Monday 2 November 2009

‘The most original book I have read this year’

That’s the heading for a 5-star review of Nicky Singer’s Knight Crew on ‘This is – and isn’t – a book about street gangs being drawn into knife crime, about warring factions on two tough estates; about a weird baglady. Yes, the kids are believable – the gang leader and his challengers; the geeky boy who shouldn’t be underestimated. But there is something else going on in this story – an astounding, highly original twist that gradually reveals itself – and soon you will realise this is a whole different story from the one you thought you were reading.’

A similar line is taken by Angela Kiverstein in the Jewish Chronicle: ‘Teenage passions are played out against a background of grim estates, gang feuds and knife crime and told in authentic street language. That’s the story on one level but, as the plot progresses, it becomes clear that something deeper and more extraordinary is going on. To explain would be to pre-empt the pleasure of discovery.’

A blog review of the book by David Hebblethwaite starts off by referring to the very thing the above notices want readers to discover for themselves; but really it doesn’t matter what your point of entry into the book is. Knight Crew ‘draws on one of the most fundamental of all British stories, a story which deals in archetypes. Nicky Singer has brought together the old and new to craft a fable that demonstrates the enduring relevance of even the most apparently well-worn legends, whilst asking questions about the world in which we live today.’

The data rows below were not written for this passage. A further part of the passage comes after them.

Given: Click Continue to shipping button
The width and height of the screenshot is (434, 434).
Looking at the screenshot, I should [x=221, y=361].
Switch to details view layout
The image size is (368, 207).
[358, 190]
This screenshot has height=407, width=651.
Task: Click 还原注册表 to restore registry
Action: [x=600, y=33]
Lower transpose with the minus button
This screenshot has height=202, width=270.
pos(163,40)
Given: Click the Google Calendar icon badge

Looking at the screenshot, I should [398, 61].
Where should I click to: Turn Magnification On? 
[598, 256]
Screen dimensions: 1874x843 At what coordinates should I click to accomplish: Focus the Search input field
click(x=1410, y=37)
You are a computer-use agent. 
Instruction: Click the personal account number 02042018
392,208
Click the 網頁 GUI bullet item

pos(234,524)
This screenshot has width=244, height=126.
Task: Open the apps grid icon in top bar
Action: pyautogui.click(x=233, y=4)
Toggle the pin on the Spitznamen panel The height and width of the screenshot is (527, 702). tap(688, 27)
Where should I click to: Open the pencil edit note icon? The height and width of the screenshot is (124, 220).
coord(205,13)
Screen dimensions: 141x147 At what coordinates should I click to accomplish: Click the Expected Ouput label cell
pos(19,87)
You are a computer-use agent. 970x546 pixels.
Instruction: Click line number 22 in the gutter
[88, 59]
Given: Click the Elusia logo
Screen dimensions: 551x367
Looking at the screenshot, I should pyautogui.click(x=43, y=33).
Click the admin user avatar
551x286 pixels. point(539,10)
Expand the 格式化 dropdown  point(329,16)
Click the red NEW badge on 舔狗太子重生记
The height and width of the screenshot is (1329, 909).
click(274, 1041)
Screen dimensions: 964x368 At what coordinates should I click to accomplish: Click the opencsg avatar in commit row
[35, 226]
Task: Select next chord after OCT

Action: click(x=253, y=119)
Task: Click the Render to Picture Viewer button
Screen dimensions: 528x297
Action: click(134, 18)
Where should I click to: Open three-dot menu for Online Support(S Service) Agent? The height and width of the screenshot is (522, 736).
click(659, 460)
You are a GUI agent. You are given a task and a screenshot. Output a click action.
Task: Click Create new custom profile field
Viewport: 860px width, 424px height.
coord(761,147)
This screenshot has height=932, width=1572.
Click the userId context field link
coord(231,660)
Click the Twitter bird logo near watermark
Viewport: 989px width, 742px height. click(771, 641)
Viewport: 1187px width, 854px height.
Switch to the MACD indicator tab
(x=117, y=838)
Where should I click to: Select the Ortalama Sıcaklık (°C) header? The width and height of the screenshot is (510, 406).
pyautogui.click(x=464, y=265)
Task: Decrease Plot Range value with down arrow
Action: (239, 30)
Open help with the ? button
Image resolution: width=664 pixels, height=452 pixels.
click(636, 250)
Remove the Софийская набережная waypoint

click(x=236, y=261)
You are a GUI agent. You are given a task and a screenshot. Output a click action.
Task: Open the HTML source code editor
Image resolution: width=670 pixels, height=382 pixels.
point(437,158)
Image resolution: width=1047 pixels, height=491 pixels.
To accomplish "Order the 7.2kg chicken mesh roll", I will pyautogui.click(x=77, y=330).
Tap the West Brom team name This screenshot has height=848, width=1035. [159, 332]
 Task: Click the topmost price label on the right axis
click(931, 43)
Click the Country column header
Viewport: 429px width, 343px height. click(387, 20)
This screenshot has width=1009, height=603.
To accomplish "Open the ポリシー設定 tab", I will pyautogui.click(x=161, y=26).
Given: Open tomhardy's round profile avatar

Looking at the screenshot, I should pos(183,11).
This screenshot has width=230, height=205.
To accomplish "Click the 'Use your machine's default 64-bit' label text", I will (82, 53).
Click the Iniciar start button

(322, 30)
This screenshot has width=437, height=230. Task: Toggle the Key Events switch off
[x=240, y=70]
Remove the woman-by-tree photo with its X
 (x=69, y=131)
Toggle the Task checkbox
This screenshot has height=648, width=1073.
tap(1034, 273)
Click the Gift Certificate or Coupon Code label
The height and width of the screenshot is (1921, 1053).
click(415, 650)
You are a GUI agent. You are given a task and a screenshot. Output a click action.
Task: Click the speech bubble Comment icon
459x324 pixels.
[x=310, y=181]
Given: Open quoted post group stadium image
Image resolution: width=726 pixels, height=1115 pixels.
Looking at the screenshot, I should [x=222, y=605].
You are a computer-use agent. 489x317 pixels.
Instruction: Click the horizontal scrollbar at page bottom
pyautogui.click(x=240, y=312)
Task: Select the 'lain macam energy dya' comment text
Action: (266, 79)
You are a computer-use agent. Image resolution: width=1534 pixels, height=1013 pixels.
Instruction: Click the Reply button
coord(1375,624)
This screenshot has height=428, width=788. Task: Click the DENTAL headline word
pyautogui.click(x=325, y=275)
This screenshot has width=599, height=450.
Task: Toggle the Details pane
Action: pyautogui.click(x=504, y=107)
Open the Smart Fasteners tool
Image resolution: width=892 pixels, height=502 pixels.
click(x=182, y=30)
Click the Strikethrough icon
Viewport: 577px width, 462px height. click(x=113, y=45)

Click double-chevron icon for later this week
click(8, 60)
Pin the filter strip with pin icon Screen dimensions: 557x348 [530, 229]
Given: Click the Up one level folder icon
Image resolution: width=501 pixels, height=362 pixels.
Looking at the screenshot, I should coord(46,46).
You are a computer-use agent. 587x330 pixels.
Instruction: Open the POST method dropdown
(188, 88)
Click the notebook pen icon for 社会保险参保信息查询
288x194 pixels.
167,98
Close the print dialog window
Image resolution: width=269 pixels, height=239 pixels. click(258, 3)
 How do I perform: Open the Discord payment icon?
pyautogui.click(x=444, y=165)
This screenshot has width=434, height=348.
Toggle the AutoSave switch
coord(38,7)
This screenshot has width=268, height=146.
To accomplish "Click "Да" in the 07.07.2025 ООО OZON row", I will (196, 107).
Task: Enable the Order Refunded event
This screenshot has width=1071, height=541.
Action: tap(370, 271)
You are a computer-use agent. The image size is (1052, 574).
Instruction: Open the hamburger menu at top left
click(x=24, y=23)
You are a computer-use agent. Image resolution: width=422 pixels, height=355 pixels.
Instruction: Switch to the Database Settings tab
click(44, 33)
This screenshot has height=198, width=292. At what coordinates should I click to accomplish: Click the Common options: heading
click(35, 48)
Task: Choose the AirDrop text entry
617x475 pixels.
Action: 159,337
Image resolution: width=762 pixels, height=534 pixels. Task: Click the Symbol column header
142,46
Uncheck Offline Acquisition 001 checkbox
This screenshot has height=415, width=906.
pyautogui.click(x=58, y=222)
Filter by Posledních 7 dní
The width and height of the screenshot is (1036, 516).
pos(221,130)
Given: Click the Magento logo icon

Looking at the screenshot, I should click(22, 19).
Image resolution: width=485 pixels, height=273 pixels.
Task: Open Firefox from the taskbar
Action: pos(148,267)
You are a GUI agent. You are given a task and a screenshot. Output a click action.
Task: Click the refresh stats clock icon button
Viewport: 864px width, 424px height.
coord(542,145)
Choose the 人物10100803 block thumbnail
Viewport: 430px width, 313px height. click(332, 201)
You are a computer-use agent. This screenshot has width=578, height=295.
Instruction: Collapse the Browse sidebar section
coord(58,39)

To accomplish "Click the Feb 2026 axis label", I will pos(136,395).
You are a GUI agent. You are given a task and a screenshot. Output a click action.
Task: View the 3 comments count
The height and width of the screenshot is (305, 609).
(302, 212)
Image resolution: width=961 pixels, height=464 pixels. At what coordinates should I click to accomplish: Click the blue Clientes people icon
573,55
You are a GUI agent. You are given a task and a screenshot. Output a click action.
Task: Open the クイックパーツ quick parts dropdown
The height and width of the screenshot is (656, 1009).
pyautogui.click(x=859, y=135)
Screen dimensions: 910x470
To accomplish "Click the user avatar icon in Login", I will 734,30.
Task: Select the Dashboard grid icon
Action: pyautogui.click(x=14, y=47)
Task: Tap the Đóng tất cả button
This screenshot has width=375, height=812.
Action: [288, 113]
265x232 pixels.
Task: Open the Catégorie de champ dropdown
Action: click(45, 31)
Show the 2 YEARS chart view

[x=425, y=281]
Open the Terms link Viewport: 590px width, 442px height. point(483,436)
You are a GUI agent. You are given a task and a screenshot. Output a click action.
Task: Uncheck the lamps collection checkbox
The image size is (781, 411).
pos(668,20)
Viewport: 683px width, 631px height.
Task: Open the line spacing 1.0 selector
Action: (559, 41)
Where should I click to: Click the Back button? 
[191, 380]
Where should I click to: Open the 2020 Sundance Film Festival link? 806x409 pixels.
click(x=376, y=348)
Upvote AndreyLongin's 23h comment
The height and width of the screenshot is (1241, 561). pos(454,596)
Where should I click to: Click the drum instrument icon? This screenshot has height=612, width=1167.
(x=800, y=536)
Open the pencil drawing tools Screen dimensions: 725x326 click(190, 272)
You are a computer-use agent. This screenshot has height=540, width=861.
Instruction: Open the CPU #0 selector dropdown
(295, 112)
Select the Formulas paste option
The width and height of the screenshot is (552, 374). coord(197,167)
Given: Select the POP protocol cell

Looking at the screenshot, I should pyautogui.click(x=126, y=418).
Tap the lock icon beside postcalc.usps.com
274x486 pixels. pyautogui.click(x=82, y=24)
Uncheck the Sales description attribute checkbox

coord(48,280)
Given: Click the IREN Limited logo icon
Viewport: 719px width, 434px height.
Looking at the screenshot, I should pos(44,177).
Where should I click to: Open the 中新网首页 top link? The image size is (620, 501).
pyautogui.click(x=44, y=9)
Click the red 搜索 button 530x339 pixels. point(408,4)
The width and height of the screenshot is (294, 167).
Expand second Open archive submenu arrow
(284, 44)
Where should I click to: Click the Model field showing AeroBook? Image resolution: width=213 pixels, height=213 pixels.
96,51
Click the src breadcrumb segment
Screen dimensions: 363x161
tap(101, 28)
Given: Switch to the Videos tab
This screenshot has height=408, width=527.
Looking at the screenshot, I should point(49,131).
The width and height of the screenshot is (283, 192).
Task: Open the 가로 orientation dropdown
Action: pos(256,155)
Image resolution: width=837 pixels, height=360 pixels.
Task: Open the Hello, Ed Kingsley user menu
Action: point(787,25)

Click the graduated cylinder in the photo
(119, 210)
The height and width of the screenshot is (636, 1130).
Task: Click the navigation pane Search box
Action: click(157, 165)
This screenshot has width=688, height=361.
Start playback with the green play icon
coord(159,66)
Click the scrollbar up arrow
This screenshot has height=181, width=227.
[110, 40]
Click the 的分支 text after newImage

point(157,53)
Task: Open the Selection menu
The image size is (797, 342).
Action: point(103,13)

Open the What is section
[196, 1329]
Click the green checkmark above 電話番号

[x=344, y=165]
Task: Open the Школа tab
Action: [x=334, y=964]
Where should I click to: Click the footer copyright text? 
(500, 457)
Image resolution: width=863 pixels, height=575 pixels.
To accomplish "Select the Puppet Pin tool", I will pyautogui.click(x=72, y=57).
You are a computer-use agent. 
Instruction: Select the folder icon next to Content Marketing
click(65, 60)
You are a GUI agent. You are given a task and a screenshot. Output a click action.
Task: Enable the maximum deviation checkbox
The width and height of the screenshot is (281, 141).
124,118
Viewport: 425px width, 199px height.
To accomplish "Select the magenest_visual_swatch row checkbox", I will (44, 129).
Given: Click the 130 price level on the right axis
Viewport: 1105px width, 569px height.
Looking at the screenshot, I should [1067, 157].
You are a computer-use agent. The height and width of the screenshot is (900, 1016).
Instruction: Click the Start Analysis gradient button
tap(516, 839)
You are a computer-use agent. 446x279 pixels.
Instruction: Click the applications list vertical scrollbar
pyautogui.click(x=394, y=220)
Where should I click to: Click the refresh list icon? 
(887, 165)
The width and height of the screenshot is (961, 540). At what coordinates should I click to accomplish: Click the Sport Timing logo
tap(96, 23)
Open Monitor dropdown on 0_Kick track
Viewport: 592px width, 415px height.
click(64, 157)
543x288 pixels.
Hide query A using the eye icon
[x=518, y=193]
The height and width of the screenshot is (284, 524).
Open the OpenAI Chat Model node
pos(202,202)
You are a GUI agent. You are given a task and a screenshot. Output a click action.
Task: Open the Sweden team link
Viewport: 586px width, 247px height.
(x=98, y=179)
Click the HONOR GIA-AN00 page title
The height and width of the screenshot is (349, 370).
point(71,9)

The above are good notices, but not yet good enough. For small presses especially, the amount of kissing, licking and generally leaning on people you have to engage in to get any attention for a book is usually out of all proportion to the actual results; but just occasionally someone will pick up the book and SHOUT, and kiss you back, and I’m still hoping for that.

(A PS to the previous post: I did once know the ghost writer of a celeb biography who, after the book was published and got some good reviews, decided that he did after all want his name on the title page. Too late, said the publisher: you signed the contract, you’re a ghost and you stay that way.)